A última vez

eram quase seis da manhã, eu só já queria aterrar no vale dos lençóis, para encostar a cabeça numa almofada um par de horas antes de ter que me fazer à vida novamente. àquela hora nem pensar que ainda ia esperar por um autocarro, daí que tomamos um táxi, numa zona de bares, que fica de caminho.

o taxista estava muito animado, e não deve ter percebido pela nossa cara que não tínhamos acabado de sair de um bar já valentemente tocados, mas sim de um dia de trabalho que já durava há quase 20 horas. na rádio passava kizomba em altos berros, e mesmo com as nossas cabeças a pender pro lado, ele não. se. calava. com conversa de circunstância. 
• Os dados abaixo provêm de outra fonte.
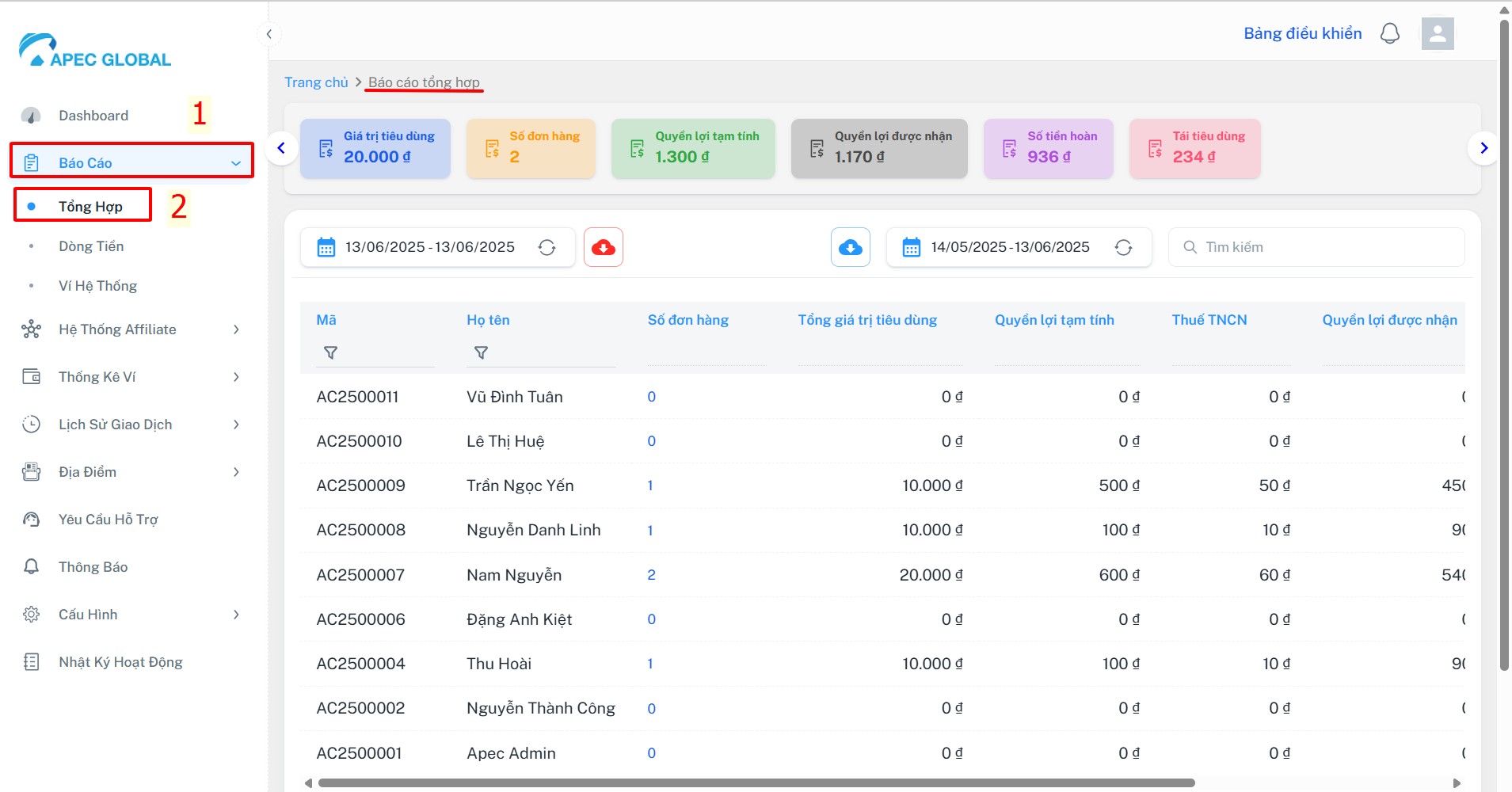Viewport: 1512px width, 792px height.
Task: Click the red cloud download button
Action: tap(604, 247)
por cortesia, não nos manifestamos, provavelmente até ele estaria farto do dia da noite de trabalho e aquilo servia-lhe de escape. o nosso silêncio deveria ser suficiente para dar a dica, só que não... entretanto, a rádio interrompeu a música para passar uma rubrica humorística qualquer. o fulano aumentou ainda mais o volume, e ria-se alarvemente das parvoíces que as colunas do carro iam grunhindo, num ruído quase ensurdecedor para os meus ouvidos já sensíveis ao som. cada km que passava pela janela, tinha um sabor a conquista.

na manhã seguinte instalei uma certa app. temos pena, meus amigos.